Your instructions => Each record beneath this line is to be copied exactly.

Material for this exercise =>
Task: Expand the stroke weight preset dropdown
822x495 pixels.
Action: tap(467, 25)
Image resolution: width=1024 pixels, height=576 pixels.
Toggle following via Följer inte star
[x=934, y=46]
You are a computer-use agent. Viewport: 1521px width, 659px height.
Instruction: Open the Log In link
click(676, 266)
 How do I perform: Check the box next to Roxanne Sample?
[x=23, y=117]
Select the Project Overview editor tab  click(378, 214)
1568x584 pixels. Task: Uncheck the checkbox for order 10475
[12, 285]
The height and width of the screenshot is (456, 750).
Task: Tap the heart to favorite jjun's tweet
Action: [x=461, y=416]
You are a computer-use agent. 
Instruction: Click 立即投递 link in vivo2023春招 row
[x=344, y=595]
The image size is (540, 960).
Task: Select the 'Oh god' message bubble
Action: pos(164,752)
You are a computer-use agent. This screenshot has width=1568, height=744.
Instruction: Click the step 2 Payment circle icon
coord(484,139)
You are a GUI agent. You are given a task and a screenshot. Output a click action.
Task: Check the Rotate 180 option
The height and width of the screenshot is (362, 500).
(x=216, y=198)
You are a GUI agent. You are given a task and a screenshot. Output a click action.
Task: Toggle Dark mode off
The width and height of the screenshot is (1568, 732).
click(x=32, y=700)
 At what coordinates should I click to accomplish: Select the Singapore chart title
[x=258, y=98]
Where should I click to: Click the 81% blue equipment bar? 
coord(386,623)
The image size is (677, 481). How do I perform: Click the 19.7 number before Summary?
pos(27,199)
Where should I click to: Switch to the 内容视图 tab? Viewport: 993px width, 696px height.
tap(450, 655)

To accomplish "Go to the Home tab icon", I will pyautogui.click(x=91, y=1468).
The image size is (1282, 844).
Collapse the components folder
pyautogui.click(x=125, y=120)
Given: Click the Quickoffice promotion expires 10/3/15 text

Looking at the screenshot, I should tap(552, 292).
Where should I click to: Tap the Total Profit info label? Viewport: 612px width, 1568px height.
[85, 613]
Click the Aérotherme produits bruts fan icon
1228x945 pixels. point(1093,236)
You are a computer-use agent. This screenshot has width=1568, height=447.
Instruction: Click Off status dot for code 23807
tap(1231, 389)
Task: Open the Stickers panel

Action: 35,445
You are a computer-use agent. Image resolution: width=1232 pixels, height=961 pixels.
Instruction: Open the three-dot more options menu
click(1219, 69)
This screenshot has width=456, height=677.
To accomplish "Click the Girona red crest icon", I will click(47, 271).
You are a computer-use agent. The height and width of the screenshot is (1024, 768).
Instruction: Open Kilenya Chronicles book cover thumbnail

Exercise result =>
Task: Expand the stroke weight preset dropdown
822x495 pixels.
Action: tap(467, 25)
Image resolution: width=1024 pixels, height=576 pixels.
Toggle following via Följer inte star
[x=934, y=46]
You are a computer-use agent. Viewport: 1521px width, 659px height.
Instruction: Open the Log In link
click(676, 266)
 How do I perform: Check the box next to Roxanne Sample?
[x=23, y=117]
Select the Project Overview editor tab  click(378, 214)
1568x584 pixels. Task: Uncheck the checkbox for order 10475
[12, 285]
The height and width of the screenshot is (456, 750).
Task: Tap the heart to favorite jjun's tweet
Action: [x=461, y=416]
You are a computer-use agent. 
Instruction: Click 立即投递 link in vivo2023春招 row
[x=344, y=595]
The image size is (540, 960).
Task: Select the 'Oh god' message bubble
Action: pos(164,752)
You are a computer-use agent. This screenshot has width=1568, height=744.
Instruction: Click the step 2 Payment circle icon
coord(484,139)
You are a GUI agent. You are given a task and a screenshot. Output a click action.
Task: Check the Rotate 180 option
The height and width of the screenshot is (362, 500).
(x=216, y=198)
You are a GUI agent. You are given a task and a screenshot. Output a click action.
Task: Toggle Dark mode off
The width and height of the screenshot is (1568, 732).
click(x=32, y=700)
 At what coordinates should I click to accomplish: Select the Singapore chart title
[x=258, y=98]
Where should I click to: Click the 81% blue equipment bar? 
coord(386,623)
The image size is (677, 481). How do I perform: Click the 19.7 number before Summary?
pos(27,199)
Where should I click to: Switch to the 内容视图 tab? Viewport: 993px width, 696px height.
tap(450, 655)

To accomplish "Go to the Home tab icon", I will pyautogui.click(x=91, y=1468).
The image size is (1282, 844).
Collapse the components folder
pyautogui.click(x=125, y=120)
Given: Click the Quickoffice promotion expires 10/3/15 text

Looking at the screenshot, I should tap(552, 292).
Where should I click to: Tap the Total Profit info label? Viewport: 612px width, 1568px height.
[85, 613]
Click the Aérotherme produits bruts fan icon
1228x945 pixels. point(1093,236)
You are a computer-use agent. This screenshot has width=1568, height=447.
Instruction: Click Off status dot for code 23807
tap(1231, 389)
Task: Open the Stickers panel

Action: 35,445
You are a computer-use agent. Image resolution: width=1232 pixels, height=961 pixels.
Instruction: Open the three-dot more options menu
click(1219, 69)
This screenshot has width=456, height=677.
To accomplish "Click the Girona red crest icon", I will click(47, 271).
You are a computer-use agent. The height and width of the screenshot is (1024, 768).
Instruction: Open Kilenya Chronicles book cover thumbnail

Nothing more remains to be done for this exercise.